Bikson and others emphasize that transcranial stimulation isn’t magic — it won’t allow students to grasp a subject or skill without effort. “This kind of intervention might improve learning, but that doesn’t mean you don’t have to apply yourself,” says Michael Nitsche, a professor of neurophysiology at the University of Goettingen in Germany. “There is no shortcut that will teach you Chinese without a lot of work.”
Then there’s the moral issue. Nitsche, who has been studying transcranial stimulation for nearly two decades, notes that it has the potential to become the cognitive equivalent of performance-enhancing drugs in sports.
Is it fair for one student to take a test after studying with transcranial stimulation while another must stick to traditional methods? “This could potentially increase inequality even further,” says Nitsche. “It could be a huge advantage for the wealthy people who could more easily afford it.”

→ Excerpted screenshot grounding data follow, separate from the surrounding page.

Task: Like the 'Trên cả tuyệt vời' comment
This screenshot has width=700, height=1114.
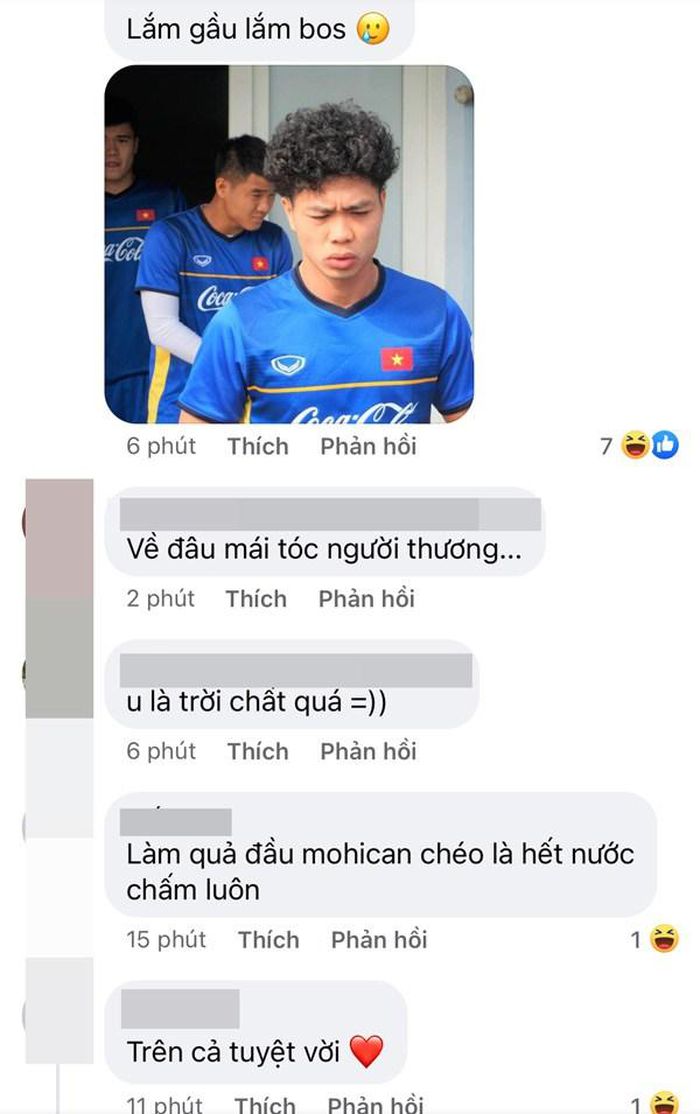Action: coord(265,1104)
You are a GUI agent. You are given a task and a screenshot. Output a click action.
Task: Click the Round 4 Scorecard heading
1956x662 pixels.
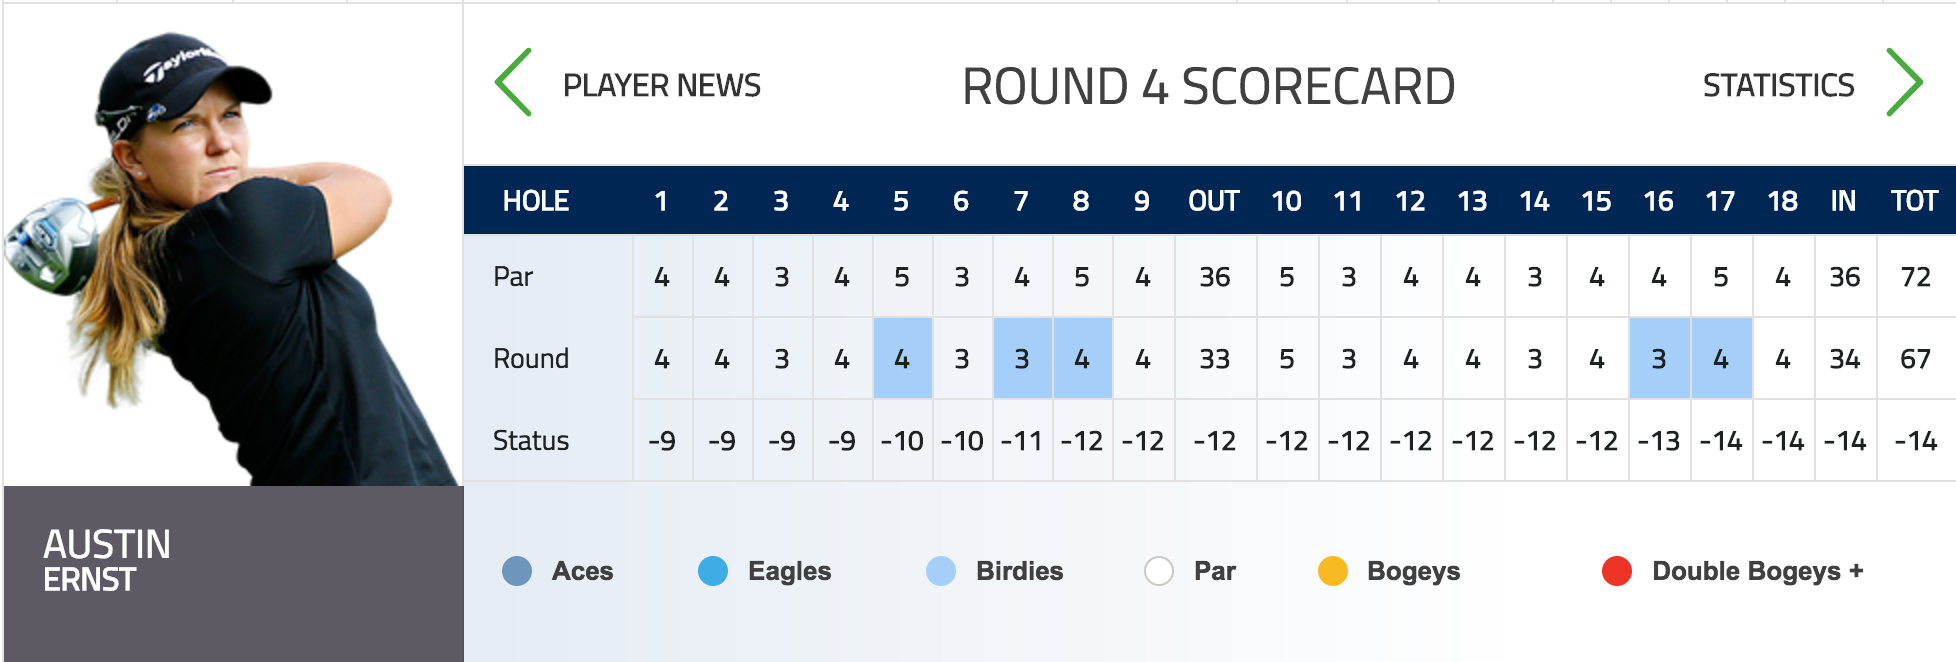pyautogui.click(x=1208, y=87)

But even with all of these potential obstacles, transcranial stimulation remains deeply intriguing as a potential educational tool. This brings me back to my two daughters. Who wouldn’t want their kids to be smarter? I want them to get into good colleges and have satisfying careers. Could brain stimulation help them do that? Judging from my conversations with researchers, that certainly seems conceivable at some point in the near or not-so-near future.
Like Nitsche, I worry that the rise of neuroelectric training would widen the gap between the haves and have-nots in education. But what makes me just as uncomfortable is the possibility that brain stimulation would add more stress to the already pressurized, supercompetitive, overscheduled lives that so many kids lead. I plead guilty on this count: I’m not as bad as some (at least I hope not), but if I’m honest, I have to admit that my kids participate in too many activities and have too little free time. The idea that we may one day feel obligated to squeeze in yet another undertaking in our drive to ensure maximum achievement and that the arms race to college and adult success could include another weapon does not fill me with unalloyed excitement.
So, as exciting as this research is, and as much as I’m intrigued with the idea that my kids (or me, for that matter) could become smarter and more creative with the help of a little well-placed electricity, I also wouldn’t mind if these devices take a few decades, rather than a few years, to become reality.